Assignment: Your answer must be every line of the data below that holds the string "computer", copied exactly.

===== Material to process

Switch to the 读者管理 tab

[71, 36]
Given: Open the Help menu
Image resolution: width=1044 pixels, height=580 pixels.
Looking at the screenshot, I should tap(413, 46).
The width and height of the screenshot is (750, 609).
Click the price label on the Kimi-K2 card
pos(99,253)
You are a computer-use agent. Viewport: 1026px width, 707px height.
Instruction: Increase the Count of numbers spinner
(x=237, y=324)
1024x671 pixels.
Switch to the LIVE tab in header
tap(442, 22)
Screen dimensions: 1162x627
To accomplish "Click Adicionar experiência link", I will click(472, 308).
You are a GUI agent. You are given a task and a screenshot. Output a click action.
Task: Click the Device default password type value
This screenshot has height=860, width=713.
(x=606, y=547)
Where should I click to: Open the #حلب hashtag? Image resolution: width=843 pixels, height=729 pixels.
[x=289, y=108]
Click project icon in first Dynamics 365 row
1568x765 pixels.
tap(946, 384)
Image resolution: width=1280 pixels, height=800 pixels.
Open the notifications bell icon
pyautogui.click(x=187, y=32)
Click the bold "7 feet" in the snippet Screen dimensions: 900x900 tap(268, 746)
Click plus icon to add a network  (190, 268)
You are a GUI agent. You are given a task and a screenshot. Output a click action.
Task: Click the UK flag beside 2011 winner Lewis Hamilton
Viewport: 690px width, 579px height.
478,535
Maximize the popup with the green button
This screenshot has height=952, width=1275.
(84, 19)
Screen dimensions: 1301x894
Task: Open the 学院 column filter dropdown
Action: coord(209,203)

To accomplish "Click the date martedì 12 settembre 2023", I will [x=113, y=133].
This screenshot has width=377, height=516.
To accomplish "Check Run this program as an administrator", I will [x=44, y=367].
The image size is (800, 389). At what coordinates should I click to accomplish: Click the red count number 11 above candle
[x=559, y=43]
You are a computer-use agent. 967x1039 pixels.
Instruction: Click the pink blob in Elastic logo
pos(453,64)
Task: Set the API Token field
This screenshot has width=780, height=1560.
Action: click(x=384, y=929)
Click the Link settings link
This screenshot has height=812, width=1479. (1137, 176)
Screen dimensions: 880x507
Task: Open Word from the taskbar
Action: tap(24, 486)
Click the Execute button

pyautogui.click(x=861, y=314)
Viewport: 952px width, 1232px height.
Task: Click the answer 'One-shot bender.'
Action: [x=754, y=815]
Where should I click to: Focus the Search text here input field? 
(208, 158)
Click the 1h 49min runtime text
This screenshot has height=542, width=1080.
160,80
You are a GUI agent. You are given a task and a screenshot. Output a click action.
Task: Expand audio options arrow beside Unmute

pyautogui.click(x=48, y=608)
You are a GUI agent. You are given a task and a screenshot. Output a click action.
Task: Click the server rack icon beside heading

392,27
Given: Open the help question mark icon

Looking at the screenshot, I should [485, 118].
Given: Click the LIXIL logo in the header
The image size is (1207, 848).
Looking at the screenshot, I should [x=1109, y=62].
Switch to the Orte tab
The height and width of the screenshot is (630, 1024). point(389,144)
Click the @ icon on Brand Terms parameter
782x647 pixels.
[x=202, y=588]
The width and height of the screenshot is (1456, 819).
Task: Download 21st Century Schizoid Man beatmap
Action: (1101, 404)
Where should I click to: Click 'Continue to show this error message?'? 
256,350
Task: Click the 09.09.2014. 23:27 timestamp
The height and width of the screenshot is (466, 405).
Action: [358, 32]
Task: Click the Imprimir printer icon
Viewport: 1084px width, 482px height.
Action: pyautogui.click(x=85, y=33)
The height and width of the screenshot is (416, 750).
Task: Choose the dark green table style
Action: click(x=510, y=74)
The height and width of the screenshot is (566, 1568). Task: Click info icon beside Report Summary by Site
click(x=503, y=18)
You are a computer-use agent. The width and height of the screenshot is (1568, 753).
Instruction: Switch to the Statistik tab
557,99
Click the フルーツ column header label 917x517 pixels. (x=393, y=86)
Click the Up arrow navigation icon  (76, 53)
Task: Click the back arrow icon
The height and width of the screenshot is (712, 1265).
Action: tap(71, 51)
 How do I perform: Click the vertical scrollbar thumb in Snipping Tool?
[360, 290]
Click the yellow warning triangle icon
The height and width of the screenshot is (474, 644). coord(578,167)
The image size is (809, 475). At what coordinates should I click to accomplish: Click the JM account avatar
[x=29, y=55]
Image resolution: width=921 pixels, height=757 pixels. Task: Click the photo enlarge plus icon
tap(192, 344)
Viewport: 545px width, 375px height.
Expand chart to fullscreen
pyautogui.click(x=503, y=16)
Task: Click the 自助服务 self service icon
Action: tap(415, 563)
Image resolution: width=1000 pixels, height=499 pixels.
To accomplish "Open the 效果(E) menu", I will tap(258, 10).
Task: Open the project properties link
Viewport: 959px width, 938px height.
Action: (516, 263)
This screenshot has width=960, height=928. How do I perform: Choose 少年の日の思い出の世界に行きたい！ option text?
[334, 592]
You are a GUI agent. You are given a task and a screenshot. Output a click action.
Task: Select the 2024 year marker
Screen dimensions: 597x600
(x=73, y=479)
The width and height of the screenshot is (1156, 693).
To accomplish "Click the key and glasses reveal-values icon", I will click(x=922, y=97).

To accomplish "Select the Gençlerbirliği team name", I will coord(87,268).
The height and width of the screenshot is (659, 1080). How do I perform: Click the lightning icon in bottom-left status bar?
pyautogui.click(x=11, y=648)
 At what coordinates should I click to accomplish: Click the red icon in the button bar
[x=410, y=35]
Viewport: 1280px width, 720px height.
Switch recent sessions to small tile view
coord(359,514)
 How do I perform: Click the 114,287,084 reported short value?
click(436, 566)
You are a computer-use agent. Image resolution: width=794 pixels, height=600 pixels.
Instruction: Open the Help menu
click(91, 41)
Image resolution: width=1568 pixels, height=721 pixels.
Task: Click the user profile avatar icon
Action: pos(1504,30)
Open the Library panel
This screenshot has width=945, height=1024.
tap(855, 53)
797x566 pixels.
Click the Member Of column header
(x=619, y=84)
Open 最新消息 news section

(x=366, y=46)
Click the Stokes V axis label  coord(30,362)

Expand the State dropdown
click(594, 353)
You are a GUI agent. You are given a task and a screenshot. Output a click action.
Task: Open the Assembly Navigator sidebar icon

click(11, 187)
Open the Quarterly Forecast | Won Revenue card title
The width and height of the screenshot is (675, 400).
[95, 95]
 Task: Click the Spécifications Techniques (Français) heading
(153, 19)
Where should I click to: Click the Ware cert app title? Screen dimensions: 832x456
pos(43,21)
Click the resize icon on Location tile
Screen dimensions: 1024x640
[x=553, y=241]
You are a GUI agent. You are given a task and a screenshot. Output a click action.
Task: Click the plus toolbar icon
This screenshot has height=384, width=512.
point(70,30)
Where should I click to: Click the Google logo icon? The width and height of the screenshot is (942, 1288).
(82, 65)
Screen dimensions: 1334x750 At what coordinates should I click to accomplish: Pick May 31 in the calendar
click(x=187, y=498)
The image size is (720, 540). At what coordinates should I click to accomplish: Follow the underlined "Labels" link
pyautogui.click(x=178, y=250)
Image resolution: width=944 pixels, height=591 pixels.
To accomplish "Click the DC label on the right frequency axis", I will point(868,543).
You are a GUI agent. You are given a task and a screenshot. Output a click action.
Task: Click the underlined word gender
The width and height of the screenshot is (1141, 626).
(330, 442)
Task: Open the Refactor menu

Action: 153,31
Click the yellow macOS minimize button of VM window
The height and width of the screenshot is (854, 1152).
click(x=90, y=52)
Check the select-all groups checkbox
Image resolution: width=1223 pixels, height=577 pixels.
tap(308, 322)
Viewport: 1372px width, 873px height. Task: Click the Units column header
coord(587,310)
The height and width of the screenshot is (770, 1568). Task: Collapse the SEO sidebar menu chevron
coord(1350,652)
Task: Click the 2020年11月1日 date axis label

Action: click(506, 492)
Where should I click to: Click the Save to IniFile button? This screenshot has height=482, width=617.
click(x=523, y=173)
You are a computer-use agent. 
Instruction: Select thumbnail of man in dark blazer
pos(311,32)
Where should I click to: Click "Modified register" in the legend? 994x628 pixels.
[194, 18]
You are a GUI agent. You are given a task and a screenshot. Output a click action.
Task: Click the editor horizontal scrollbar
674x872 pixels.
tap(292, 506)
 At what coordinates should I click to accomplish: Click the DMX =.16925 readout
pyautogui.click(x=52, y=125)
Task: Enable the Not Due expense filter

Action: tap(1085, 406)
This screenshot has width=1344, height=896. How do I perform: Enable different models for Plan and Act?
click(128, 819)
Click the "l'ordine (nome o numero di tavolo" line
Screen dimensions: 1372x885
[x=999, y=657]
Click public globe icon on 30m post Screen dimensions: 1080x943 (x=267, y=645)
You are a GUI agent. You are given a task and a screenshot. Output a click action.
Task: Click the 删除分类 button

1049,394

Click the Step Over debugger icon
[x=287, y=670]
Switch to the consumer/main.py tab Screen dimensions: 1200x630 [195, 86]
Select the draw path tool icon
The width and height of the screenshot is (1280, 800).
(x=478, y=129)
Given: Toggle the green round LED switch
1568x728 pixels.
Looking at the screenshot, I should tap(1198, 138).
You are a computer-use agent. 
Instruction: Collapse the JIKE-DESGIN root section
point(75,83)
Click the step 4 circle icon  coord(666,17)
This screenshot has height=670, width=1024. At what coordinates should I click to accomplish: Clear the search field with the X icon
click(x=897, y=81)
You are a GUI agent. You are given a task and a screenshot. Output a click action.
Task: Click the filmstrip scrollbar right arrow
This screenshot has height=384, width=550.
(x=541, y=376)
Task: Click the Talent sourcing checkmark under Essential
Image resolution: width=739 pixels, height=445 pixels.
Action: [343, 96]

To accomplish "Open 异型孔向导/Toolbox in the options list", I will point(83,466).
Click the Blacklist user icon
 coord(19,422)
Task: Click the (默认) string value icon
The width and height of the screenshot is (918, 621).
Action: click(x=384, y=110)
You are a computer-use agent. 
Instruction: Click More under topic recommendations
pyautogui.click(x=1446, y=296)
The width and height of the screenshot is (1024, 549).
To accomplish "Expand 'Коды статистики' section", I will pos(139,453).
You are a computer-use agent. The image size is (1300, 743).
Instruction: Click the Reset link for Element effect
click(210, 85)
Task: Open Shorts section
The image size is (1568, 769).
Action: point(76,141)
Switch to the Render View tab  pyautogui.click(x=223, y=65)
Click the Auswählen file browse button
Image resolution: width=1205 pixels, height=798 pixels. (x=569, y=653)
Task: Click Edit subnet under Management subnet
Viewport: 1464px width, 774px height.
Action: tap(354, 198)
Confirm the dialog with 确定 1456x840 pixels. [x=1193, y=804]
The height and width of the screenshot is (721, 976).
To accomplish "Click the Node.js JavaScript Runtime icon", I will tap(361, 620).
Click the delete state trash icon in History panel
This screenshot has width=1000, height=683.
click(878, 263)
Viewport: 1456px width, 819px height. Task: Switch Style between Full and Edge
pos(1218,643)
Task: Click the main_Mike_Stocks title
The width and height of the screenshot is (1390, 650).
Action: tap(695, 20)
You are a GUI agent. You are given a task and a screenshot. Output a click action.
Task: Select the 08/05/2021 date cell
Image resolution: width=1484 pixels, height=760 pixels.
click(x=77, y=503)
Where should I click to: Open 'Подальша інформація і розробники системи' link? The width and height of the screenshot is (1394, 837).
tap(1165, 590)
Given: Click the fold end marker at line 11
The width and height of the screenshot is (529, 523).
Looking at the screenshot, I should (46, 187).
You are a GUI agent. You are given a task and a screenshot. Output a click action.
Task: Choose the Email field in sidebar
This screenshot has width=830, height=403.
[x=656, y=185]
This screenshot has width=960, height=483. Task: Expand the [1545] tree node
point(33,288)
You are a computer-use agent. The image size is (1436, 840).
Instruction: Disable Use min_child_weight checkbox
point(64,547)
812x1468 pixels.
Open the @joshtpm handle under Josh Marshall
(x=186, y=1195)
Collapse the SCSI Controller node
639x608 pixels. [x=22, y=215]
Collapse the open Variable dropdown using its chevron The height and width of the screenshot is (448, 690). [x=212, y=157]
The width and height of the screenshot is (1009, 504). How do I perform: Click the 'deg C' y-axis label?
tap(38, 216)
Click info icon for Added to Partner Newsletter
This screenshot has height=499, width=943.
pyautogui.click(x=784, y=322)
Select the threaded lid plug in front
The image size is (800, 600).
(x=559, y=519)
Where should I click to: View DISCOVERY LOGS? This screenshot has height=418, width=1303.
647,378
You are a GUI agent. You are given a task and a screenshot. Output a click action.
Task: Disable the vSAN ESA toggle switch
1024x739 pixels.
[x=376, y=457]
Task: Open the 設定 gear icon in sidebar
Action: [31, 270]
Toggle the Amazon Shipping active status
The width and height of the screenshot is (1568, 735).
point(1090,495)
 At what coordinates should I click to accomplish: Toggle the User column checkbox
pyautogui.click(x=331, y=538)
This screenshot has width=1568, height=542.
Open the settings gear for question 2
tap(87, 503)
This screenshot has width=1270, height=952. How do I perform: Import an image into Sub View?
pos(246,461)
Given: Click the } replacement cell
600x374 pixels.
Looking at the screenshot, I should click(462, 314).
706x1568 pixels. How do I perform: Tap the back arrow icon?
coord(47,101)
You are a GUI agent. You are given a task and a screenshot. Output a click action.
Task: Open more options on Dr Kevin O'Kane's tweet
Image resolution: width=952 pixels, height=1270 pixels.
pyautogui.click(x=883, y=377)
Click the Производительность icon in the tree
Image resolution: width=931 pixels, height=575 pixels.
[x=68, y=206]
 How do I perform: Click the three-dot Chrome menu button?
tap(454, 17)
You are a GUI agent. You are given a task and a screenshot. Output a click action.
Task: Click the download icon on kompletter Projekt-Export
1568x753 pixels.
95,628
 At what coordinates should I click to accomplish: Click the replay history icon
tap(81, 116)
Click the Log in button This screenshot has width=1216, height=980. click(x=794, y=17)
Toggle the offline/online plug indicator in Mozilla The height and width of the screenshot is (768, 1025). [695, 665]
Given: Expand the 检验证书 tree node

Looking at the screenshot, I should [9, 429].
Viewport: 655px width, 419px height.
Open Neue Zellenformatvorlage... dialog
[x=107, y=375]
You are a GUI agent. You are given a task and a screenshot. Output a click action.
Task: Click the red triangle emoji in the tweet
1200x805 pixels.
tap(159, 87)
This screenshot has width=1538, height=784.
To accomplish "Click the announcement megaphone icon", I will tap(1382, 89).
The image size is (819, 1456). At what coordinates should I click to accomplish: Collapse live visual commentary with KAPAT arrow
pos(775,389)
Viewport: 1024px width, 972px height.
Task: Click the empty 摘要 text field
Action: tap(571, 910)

==========

Worked solution:
You are a computer-use agent. Viewport: 1026px width, 707px height.
You are a computer-use agent. 967x1039 pixels.
You are a computer-use agent. The width and height of the screenshot is (1568, 753).
You are a computer-use agent. Image resolution: width=794 pixels, height=600 pixels.
You are a computer-use agent. 
You are a computer-use agent. 
You are a computer-use agent. 
You are a computer-use agent. The image size is (1300, 743).
You are a computer-use agent. The image size is (1436, 840).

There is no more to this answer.